Yes other smart phones are not cheap, but they're also not necessarily as pricey and without any form of rebate and let's face it, not everyone uses or wants a smart phone. But the iPhone? Has a great deal of appeal for even non-smart phone users*. And as such, you get non-businessy, non-smart phone using customers who are now interested in a phone/ device that has a pricier tag even when considering other smart phones and so yes, the price comparison of non-smart phone to smart isn't all that fair, but it's what's happening and what is bound to keep on happening.
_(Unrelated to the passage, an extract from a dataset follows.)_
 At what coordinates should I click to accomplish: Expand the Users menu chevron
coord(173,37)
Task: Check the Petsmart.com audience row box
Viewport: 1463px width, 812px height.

*I'd know, I've got me some serious iPhone-lust and I've no real need for all the features. Hell, until 2007, I'd sent out approximately five text messages despite having owned and used a cell phone for a decade. :p
 
Saying "it's not a money issue" just means the money exists, but if it's in a joint account, then I think the wife does get some say in how it's spent. Especially if she's working too. It's a lot less clear whose money is whose at that point. To her, it's $600 for a toy, when I bet you flip out if she wants something that costs $600 just on a whim.

I'm sorry, but I think she gets a say. You don't have to listen to it, but it's respectful to at least consider her opinion. How about talking about it with her, instead of assuming she's trying to spite you by never letting you have every new thing you want? If you still think that's what she's doing, fine, buy it, but then you're just doing it to spite her because you think she's trying to spite you and that's just kind of dumb.
 
It might not be a money issue, but money is not abundant! $600 is a lot of money - money that the wife may think is better off on a house/mortgage or upgrading the kitchen etc etc.

I'm a bloke, and I do purchase what I want, but when it's both your money sitting in the account, it's down to diplomacy.

Me and my girlfriend for example are saving for a house. She pays the rent in her place, and I put an equal amount into savings so we're even (its a joint account so it really is even). I woudn't dream of splashing out on a new laptop or something without getting her feelings first.

Of course, if you really want it, buy it.

But a phone is easily replaceable. A wife is not!
 
If it isn't a money issue then it's something more personal between you and your wife. Put yourself in her head and see if you can understand why she feels you have too many gadgets. Does she think you get more pleasure from your gadgets than you do from your relationship with her? Reassure her that you have your priorities straight, from her perspective (if you do).


I think oogje hit it on the head... at least from my experience. My girlfriend in college would have gone ape if I would have bought my iPhone for that reason, she always felt like she was competing for attention with the computer/gadgets (which, of course, in hindsight - she was). I think if it's not an issue of money, it boils down to the relationship.

And all of you who say upgrade to Wife 2.0 must be single. I think you would gladly drop all your gadgets for the right person... or you would get to keep them. But that's another argument altogether.